HE MUSEO PICASSO MÁLAGA IS EXPLORING THE RELATIONSHIPS BETWEEN IMAGES, THE PASSING OF TIME AND THE MODERN SUBJECT IN THE EXHIBITION PICASSO MEMORY AND DESIRE
Next November 14th, the Museo Picasso Málaga will be presenting PicassoMemory and Desire, an exhibition that explores the complex relationship between images and the evolution of the modern subject in the work of Picasso and his contemporaries.
The exhibition will bring together key figures of 20th-century art such as Giorgio de Chirico, Fernand Léger, Jean Cocteau, Man Ray and René Magritte, while also including Salvador Dalí and Federico García Lorca's interpretation of Picasso's work.

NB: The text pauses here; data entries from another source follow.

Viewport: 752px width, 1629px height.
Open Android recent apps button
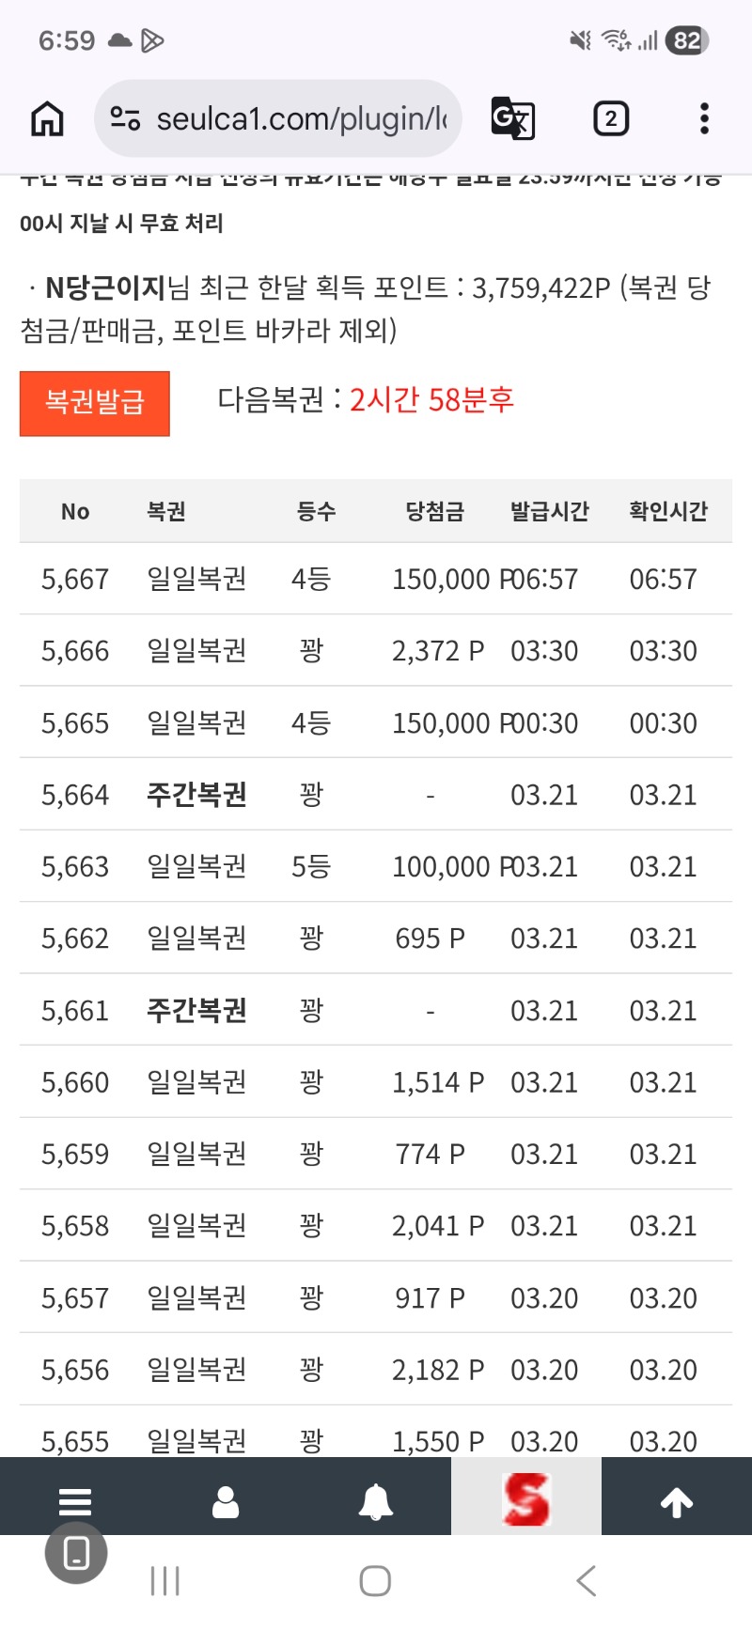click(165, 1581)
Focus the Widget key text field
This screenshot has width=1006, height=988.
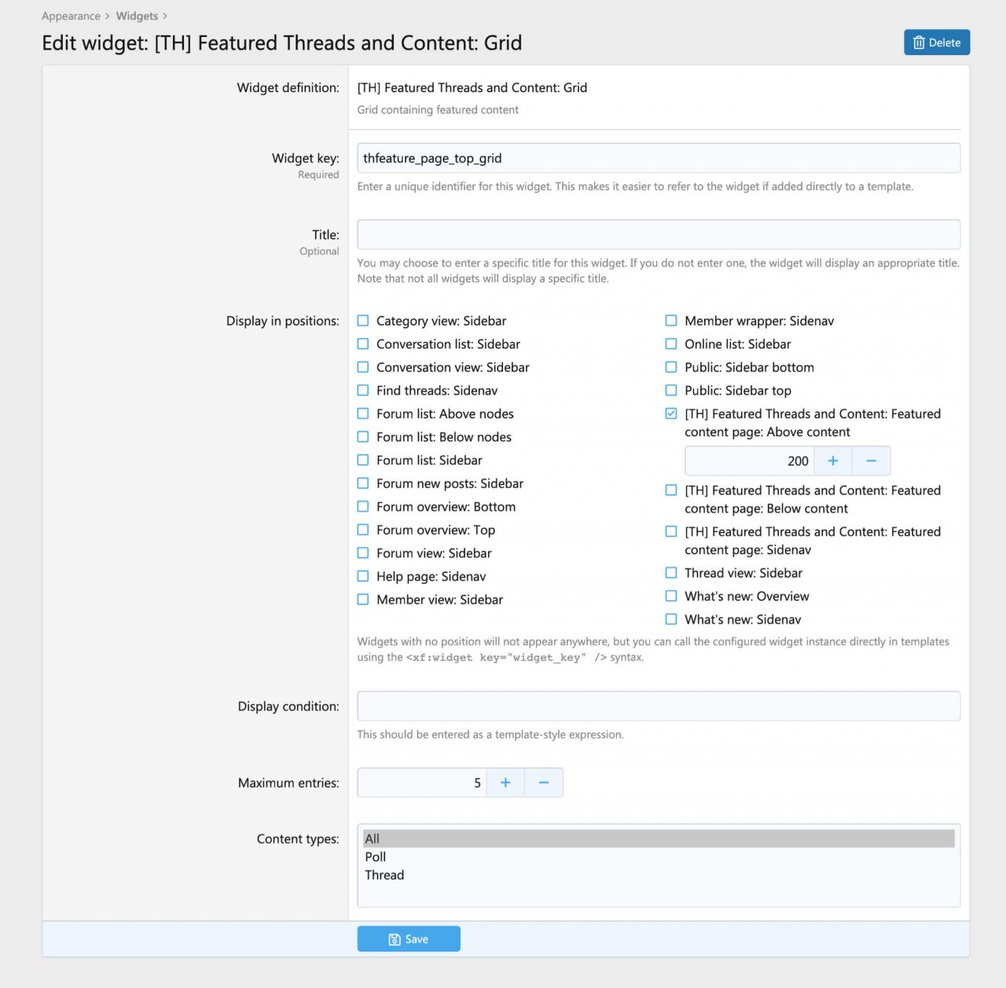pos(658,158)

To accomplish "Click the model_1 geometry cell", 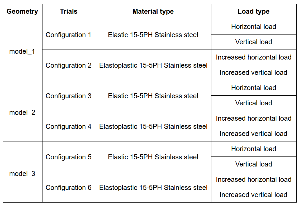I will (22, 52).
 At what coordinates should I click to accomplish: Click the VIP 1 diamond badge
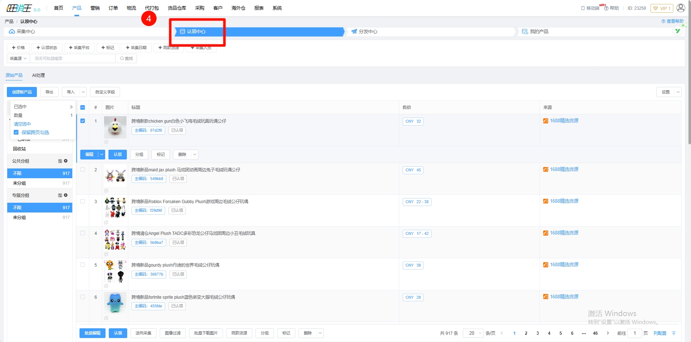(661, 8)
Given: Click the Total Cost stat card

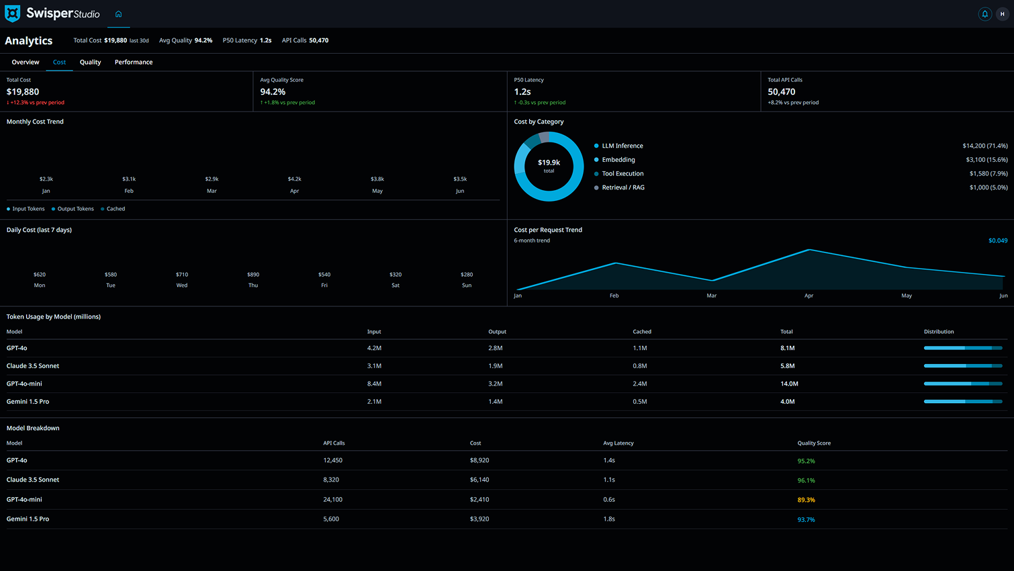Looking at the screenshot, I should click(x=128, y=91).
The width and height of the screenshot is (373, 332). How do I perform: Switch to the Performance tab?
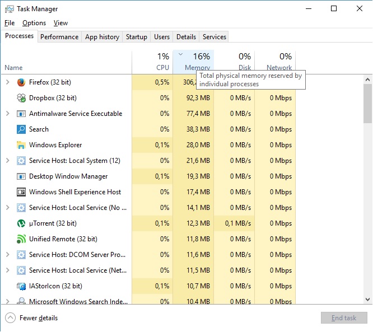tap(59, 37)
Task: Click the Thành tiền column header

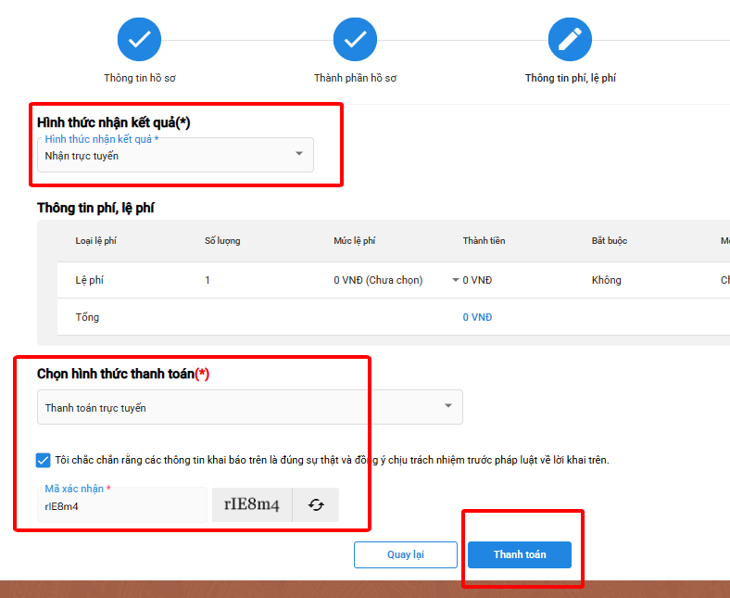Action: pos(484,241)
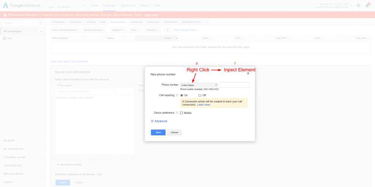Collapse the left sidebar with the chevron
375x187 pixels.
(x=41, y=23)
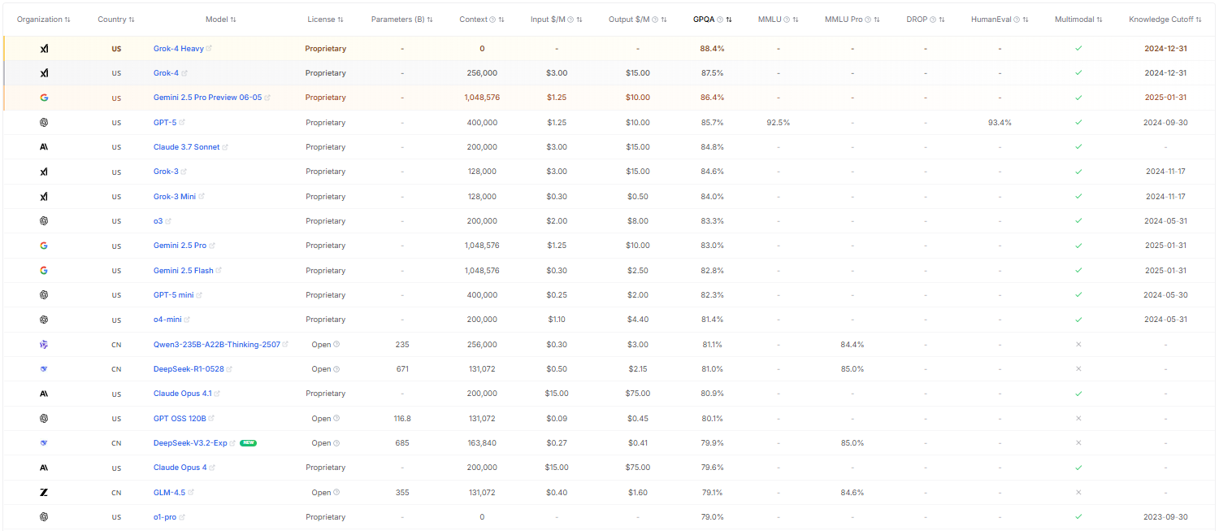Click the NEW badge on DeepSeek-V3.2-Exp
The width and height of the screenshot is (1219, 531).
point(248,443)
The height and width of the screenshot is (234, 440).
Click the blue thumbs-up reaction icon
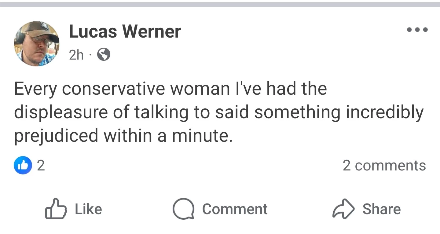(x=23, y=165)
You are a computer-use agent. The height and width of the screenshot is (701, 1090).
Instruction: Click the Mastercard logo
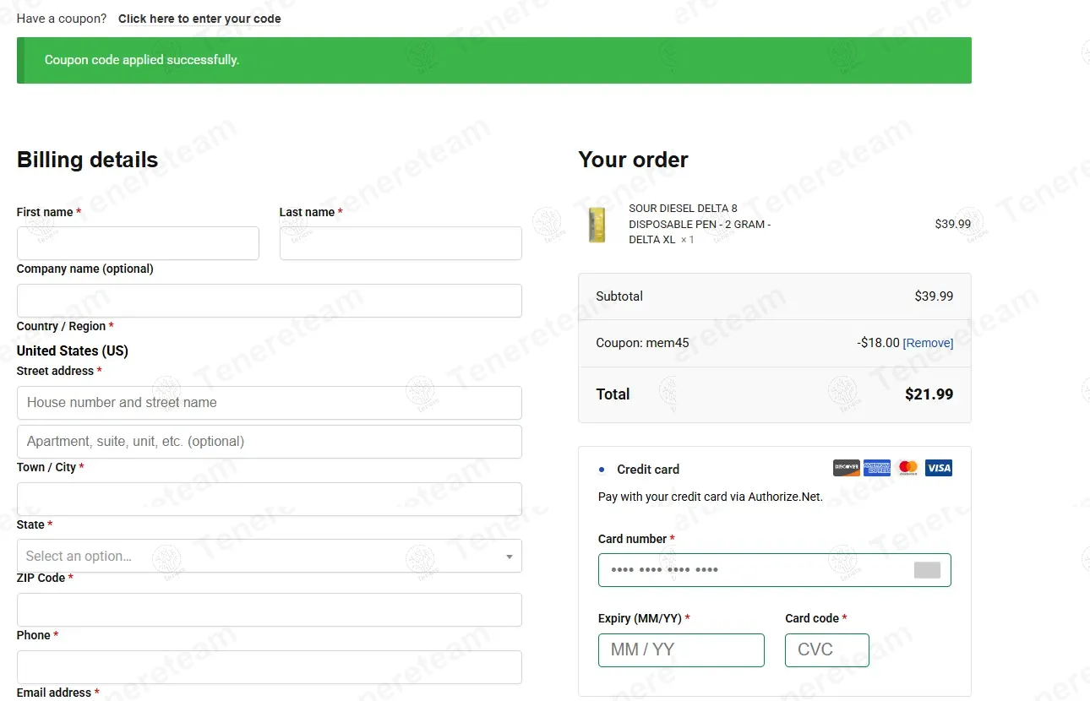pos(907,468)
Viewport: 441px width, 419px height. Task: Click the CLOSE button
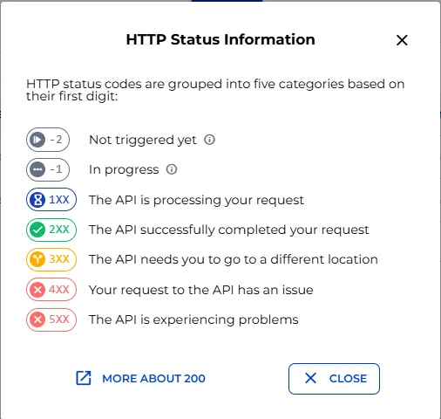coord(334,379)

Curated by Eugenio Carmona, professor of art history at the University of Malaga, and sponsored by the Fundación Unicaja, the exhibition will present a fascinating and revealing dialogue between memory and desire, historical time and modernity, and the way in which subjectivity transforms the symbols of culture.
The exhibition is based on the inspiring and complex painting Study with Plaster Head (1925) which so impressed Dalí and Lorca; a work that has been considered to represent a "dividing line" in Picasso's output and in the evolution of his artistic personality due to the manner in which it reflects on the passing of time and history.
PicassoMemory and Desire aims to reflect on the system of images and its relationship with the evolution of the modern subject in the work of Picasso and his contemporaries. The exhibition’s concept is based on a work by the artist, Study with Plaster Head of 1925. In synergy with the Surrealist atmosphere of the time, Picasso’s painting reveals that an era is not a fixed mental universe but a complex articulation of times, cultural references and life experiences.
Through his plaster figures Picasso alludes to the Fine Arts system and evokes "the father figure." But the plaster bust at the centre of the painting splits into several profiles, revealing its disturbing shadow. Picasso transformed this multifaceted image into both a psychic emblem of the divided subject and a metaphor for the past that engages in a dialogue with the present. Heterogeneity articulates the experience of the everyday, and for Picasso this is the place of memory. But memory is only brought into the present by desire; desire understood not only as a drive but as an inextinguishable will to live and transform. Picasso thus transformed the plaster bust into an emblem, tracing it through sensuality, creative achievement, the aesthetic of the telluric and the threat of the monster, and finally identifying it with the vernacular symbols of Spanish culture. Curated by Eugenio Carmona, this exhibition will be held at the Museo Picasso Málaga from 14 November 2025 to 12 April 2026.